"Messieurs, est-il constitutionnel d’utiliser du purin contre les manifestants ?" La veille des manifestations le chef de la police des Grisons posait la question lors d’une émission télévisée qui réunissait outre lui des experts et des paysans. Les paysans interrogés lui ont répondu que le purin en hiver est solide et que d’autre part pour eux il était un moyen de fertilisation. L’un d’entre eux a ajouté qu’il ne voyait pas bien le rapport entre le purin et la mondialisation économique.
Samedi 27 janvier
environ 1500 manifestants contre le World Economic Forum n'ont pas eu la
possibilité de manifester. Arrêtés, encerclés, contenus violemment par l'armée
et la police, leurs libertés de déplacement, d'expression et de libre
association leur ont été déniées.
"Messieurs,
est-il constitutionnel d'utiliser du purin contre les manifestants?" La
veille des manifestations le chef de la police des Grisons posait la question
lors d'une émission télévisée qui réunissait outre lui des experts et des
paysans.

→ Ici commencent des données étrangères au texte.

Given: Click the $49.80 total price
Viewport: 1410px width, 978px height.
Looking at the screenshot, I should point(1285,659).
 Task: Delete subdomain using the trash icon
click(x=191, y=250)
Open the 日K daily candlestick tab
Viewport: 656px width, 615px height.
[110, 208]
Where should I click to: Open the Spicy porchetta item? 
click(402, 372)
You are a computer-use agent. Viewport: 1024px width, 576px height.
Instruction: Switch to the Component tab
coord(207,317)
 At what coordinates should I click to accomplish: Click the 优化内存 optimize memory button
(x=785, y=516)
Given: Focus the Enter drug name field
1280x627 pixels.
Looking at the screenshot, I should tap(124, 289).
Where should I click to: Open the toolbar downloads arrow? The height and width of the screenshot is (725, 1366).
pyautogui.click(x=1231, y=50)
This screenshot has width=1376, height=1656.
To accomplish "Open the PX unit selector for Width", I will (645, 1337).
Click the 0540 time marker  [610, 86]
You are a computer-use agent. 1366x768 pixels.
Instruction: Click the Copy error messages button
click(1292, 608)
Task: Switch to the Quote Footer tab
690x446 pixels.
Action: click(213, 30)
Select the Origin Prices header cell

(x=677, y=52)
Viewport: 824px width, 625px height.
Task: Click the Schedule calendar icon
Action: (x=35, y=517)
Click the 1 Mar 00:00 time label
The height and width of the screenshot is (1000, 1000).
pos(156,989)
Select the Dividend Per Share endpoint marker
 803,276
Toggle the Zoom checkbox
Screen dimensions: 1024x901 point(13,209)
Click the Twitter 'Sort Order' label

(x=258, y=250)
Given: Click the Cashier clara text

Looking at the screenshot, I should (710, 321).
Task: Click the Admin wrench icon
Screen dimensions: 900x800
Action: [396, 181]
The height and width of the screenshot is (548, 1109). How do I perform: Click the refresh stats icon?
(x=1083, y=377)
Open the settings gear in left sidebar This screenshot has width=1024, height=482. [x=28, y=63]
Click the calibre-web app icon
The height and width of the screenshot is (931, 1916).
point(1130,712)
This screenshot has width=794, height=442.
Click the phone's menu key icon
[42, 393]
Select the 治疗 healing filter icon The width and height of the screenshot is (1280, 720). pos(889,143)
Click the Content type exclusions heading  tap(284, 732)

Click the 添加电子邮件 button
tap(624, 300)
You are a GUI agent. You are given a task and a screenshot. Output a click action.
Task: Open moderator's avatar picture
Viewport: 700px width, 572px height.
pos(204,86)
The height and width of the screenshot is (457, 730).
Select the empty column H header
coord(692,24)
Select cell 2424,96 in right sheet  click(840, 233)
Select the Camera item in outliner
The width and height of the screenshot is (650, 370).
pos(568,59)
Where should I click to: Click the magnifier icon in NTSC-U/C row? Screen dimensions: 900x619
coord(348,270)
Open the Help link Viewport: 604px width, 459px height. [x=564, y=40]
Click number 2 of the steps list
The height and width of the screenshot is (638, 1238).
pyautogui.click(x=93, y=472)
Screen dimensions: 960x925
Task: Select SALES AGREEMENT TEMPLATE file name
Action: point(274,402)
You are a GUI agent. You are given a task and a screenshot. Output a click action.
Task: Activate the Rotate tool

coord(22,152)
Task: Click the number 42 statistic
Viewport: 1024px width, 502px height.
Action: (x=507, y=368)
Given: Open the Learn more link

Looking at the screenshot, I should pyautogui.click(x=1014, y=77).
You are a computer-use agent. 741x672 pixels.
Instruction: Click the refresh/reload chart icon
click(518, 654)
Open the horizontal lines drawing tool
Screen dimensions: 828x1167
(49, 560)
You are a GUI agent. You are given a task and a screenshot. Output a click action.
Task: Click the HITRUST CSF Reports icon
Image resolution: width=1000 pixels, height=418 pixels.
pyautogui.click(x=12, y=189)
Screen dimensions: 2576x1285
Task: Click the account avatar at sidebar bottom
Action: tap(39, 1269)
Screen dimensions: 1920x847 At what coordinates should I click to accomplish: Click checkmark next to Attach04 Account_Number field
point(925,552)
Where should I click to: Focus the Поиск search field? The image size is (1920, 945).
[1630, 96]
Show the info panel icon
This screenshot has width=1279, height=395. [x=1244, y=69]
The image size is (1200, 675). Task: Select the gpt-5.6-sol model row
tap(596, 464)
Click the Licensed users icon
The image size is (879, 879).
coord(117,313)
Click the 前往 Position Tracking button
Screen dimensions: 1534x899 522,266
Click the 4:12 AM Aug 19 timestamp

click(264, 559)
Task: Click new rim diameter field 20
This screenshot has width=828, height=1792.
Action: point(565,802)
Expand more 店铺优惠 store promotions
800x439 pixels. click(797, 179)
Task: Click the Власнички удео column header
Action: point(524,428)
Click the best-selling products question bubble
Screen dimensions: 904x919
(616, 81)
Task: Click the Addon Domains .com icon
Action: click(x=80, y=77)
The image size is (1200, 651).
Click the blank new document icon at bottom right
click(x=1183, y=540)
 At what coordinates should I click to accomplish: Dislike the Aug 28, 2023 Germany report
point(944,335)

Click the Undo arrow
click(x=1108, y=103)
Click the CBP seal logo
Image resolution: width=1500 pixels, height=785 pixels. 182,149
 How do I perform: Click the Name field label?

Les paysans interrogés lui ont répondu que le purin en hiver est
solide et que d'autre part pour eux il était un moyen de fertilisation. L'un
d'entre eux a ajouté qu'il ne voyait pas bien le rapport entre le purin et la
mondialisation économique.
La région de Davos
était militarisée depuis quelques jours. Des centaines de kilomètres de fils
de fer barbelés longeaient les routes, aux endroits stratégiques: ceux par
lesquels les manifestants auraient pu s'échapper lors des contrôles, autour
des voies ferrées. La protection du WEF a entraîné un dispositif si imposant
que les habitants eux-mêmes ont fini par s'en émouvoir. Les rues de Davos
quant à elle étaient toutes fermées par des grilles de fer gardées. Il y en
a environ tous les 500 mètres. La dernière au centre de la ville, quelques
centaines de mètres avant le palais des congrès, est impressionnante. Les
militaires y sont particulièrement vigilants. Elie Wiesel, sorti du camp
retranché pour aller discuter avec un ami s'est retrouvé bloqué plus de 30
minutes avec sa femme car il n'avait pas sur lui le badge. La petite troupe qui
gardait le passage barbelé et grillagé, uniformes noirs, cagoules noires, n'a
rien voulu entendre. La presse n'est pas mieux traitée.
La veille à Zurich
lors de la conférence internationale qui a réuni 800 participants, un très
grand succès, pour une après-midi et une soirée extrêmement studieuses
autour de thèmes variés, un photographe de l'agence Gamma m'explique comment
un barrage l'a arrêté, fouillé et refoulé. Son crime? Avoir son matériel
avec lui qui comprenait comme pour toute manifestation de grosses lunettes afin
de protéger ses yeux des gaz lacrymogènes. Confisquées! Accréditation, coups
de téléphone d'un attaché de l'ambassade suisse de Paris, rien n'y a fait.
Les militaires et la police ont le pouvoir. Les représentants de l'état suisse
ne peuvent plus rien.
Tôt le matin,
samedi, sept bus affrétés par ATTAC Suisse partent de Zurich direction Davos.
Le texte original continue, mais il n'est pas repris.